## [What is being asked]
Return all of the entries below exactly as they are given.

────────────────

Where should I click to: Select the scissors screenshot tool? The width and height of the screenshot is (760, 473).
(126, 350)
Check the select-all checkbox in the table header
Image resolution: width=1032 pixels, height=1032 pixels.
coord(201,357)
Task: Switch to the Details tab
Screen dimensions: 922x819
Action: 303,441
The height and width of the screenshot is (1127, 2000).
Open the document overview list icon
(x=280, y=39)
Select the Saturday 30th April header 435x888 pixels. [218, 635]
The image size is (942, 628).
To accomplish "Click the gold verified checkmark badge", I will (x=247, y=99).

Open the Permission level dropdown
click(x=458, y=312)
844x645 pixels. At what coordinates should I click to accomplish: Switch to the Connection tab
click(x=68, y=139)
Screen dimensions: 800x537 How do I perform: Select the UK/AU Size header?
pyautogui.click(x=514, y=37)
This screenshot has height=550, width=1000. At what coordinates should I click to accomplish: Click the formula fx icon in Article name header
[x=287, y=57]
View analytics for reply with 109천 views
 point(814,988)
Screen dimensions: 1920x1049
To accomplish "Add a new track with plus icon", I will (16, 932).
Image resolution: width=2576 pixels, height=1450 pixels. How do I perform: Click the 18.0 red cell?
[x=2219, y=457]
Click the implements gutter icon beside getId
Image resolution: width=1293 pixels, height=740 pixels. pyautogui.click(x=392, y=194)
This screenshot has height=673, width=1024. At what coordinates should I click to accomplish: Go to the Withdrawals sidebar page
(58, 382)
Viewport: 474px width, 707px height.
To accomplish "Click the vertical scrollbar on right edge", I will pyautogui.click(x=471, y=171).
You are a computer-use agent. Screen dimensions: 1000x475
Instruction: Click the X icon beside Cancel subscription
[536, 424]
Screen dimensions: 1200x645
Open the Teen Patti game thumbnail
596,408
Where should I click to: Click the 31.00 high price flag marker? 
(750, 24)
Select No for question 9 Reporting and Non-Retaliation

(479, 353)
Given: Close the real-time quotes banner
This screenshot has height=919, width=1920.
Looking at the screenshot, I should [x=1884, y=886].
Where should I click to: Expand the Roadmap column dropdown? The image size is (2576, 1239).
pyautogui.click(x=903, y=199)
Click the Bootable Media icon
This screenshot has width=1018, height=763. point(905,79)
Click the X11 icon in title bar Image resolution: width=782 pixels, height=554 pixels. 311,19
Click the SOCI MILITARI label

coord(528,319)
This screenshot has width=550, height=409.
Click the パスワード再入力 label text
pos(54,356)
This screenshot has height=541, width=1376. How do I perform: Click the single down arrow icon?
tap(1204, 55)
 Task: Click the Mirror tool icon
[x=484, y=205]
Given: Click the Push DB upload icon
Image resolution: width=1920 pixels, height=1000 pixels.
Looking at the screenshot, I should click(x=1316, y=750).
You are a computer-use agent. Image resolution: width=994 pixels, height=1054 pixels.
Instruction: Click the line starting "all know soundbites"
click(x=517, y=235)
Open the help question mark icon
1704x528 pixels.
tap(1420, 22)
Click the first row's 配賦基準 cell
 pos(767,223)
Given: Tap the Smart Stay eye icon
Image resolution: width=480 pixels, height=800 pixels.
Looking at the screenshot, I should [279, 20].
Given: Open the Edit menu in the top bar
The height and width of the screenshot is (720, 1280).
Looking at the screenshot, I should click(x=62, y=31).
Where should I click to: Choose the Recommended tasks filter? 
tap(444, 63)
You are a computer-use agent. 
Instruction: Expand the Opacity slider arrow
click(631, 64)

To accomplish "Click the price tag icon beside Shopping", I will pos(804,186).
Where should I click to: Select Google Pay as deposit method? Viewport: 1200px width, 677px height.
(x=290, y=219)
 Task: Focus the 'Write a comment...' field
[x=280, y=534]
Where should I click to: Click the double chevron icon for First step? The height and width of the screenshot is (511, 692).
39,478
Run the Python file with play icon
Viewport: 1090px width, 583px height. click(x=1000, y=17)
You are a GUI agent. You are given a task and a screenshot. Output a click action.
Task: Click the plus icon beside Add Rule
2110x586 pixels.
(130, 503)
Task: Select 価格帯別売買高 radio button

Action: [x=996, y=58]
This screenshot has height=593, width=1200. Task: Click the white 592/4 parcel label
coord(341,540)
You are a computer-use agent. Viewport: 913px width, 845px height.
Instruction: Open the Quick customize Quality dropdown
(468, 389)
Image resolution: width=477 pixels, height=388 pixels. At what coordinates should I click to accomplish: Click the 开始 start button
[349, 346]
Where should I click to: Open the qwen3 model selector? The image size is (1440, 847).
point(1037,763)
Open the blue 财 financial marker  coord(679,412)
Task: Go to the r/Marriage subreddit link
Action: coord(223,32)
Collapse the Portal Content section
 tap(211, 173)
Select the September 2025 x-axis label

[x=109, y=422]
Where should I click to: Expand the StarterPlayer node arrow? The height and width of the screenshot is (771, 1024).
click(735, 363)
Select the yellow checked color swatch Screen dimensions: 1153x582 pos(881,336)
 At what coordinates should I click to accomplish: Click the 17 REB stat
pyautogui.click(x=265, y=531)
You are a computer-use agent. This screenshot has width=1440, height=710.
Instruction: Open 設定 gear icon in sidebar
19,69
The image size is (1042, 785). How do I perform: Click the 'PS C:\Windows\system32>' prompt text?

────────────────

## [Result below]
Where should I click to: Select the scissors screenshot tool? The width and height of the screenshot is (760, 473).
(126, 350)
Check the select-all checkbox in the table header
Image resolution: width=1032 pixels, height=1032 pixels.
coord(201,357)
Task: Switch to the Details tab
Screen dimensions: 922x819
Action: 303,441
The height and width of the screenshot is (1127, 2000).
Open the document overview list icon
(x=280, y=39)
Select the Saturday 30th April header 435x888 pixels. [218, 635]
The image size is (942, 628).
To accomplish "Click the gold verified checkmark badge", I will (x=247, y=99).

Open the Permission level dropdown
click(x=458, y=312)
844x645 pixels. At what coordinates should I click to accomplish: Switch to the Connection tab
click(x=68, y=139)
Screen dimensions: 800x537 How do I perform: Select the UK/AU Size header?
pyautogui.click(x=514, y=37)
This screenshot has height=550, width=1000. At what coordinates should I click to accomplish: Click the formula fx icon in Article name header
[x=287, y=57]
View analytics for reply with 109천 views
 point(814,988)
Screen dimensions: 1920x1049
To accomplish "Add a new track with plus icon", I will (16, 932).
Image resolution: width=2576 pixels, height=1450 pixels. How do I perform: Click the 18.0 red cell?
[x=2219, y=457]
Click the implements gutter icon beside getId
Image resolution: width=1293 pixels, height=740 pixels. pyautogui.click(x=392, y=194)
This screenshot has height=673, width=1024. At what coordinates should I click to accomplish: Go to the Withdrawals sidebar page
(58, 382)
Viewport: 474px width, 707px height.
To accomplish "Click the vertical scrollbar on right edge", I will pyautogui.click(x=471, y=171).
You are a computer-use agent. Screen dimensions: 1000x475
Instruction: Click the X icon beside Cancel subscription
[536, 424]
Screen dimensions: 1200x645
Open the Teen Patti game thumbnail
596,408
Where should I click to: Click the 31.00 high price flag marker? 
(750, 24)
Select No for question 9 Reporting and Non-Retaliation

(479, 353)
Given: Close the real-time quotes banner
This screenshot has height=919, width=1920.
Looking at the screenshot, I should [x=1884, y=886].
Where should I click to: Expand the Roadmap column dropdown? The image size is (2576, 1239).
pyautogui.click(x=903, y=199)
Click the Bootable Media icon
This screenshot has width=1018, height=763. point(905,79)
Click the X11 icon in title bar Image resolution: width=782 pixels, height=554 pixels. 311,19
Click the SOCI MILITARI label

coord(528,319)
This screenshot has width=550, height=409.
Click the パスワード再入力 label text
pos(54,356)
This screenshot has height=541, width=1376. How do I perform: Click the single down arrow icon?
tap(1204, 55)
 Task: Click the Mirror tool icon
[x=484, y=205]
Given: Click the Push DB upload icon
Image resolution: width=1920 pixels, height=1000 pixels.
Looking at the screenshot, I should click(x=1316, y=750).
You are a computer-use agent. Image resolution: width=994 pixels, height=1054 pixels.
Instruction: Click the line starting "all know soundbites"
click(x=517, y=235)
Open the help question mark icon
1704x528 pixels.
tap(1420, 22)
Click the first row's 配賦基準 cell
 pos(767,223)
Given: Tap the Smart Stay eye icon
Image resolution: width=480 pixels, height=800 pixels.
Looking at the screenshot, I should [279, 20].
Given: Open the Edit menu in the top bar
The height and width of the screenshot is (720, 1280).
Looking at the screenshot, I should click(x=62, y=31).
Where should I click to: Choose the Recommended tasks filter? 
tap(444, 63)
You are a computer-use agent. 
Instruction: Expand the Opacity slider arrow
click(631, 64)

To accomplish "Click the price tag icon beside Shopping", I will pos(804,186).
Where should I click to: Select Google Pay as deposit method? Viewport: 1200px width, 677px height.
(x=290, y=219)
 Task: Focus the 'Write a comment...' field
[x=280, y=534]
Where should I click to: Click the double chevron icon for First step? The height and width of the screenshot is (511, 692).
39,478
Run the Python file with play icon
Viewport: 1090px width, 583px height. click(x=1000, y=17)
You are a GUI agent. You are given a task and a screenshot. Output a click action.
Task: Click the plus icon beside Add Rule
2110x586 pixels.
(130, 503)
Task: Select 価格帯別売買高 radio button

Action: [x=996, y=58]
This screenshot has height=593, width=1200. Task: Click the white 592/4 parcel label
coord(341,540)
You are a computer-use agent. Viewport: 913px width, 845px height.
Instruction: Open the Quick customize Quality dropdown
(468, 389)
Image resolution: width=477 pixels, height=388 pixels. At what coordinates should I click to accomplish: Click the 开始 start button
[349, 346]
Where should I click to: Open the qwen3 model selector? The image size is (1440, 847).
point(1037,763)
Open the blue 财 financial marker  coord(679,412)
Task: Go to the r/Marriage subreddit link
Action: coord(223,32)
Collapse the Portal Content section
 tap(211, 173)
Select the September 2025 x-axis label

[x=109, y=422]
Where should I click to: Expand the StarterPlayer node arrow? The height and width of the screenshot is (771, 1024).
click(735, 363)
Select the yellow checked color swatch Screen dimensions: 1153x582 pos(881,336)
 At what coordinates should I click to accomplish: Click the 17 REB stat
pyautogui.click(x=265, y=531)
You are a computer-use agent. This screenshot has width=1440, height=710.
Instruction: Open 設定 gear icon in sidebar
19,69
The image size is (1042, 785). How do I perform: Click the 'PS C:\Windows\system32>' prompt text?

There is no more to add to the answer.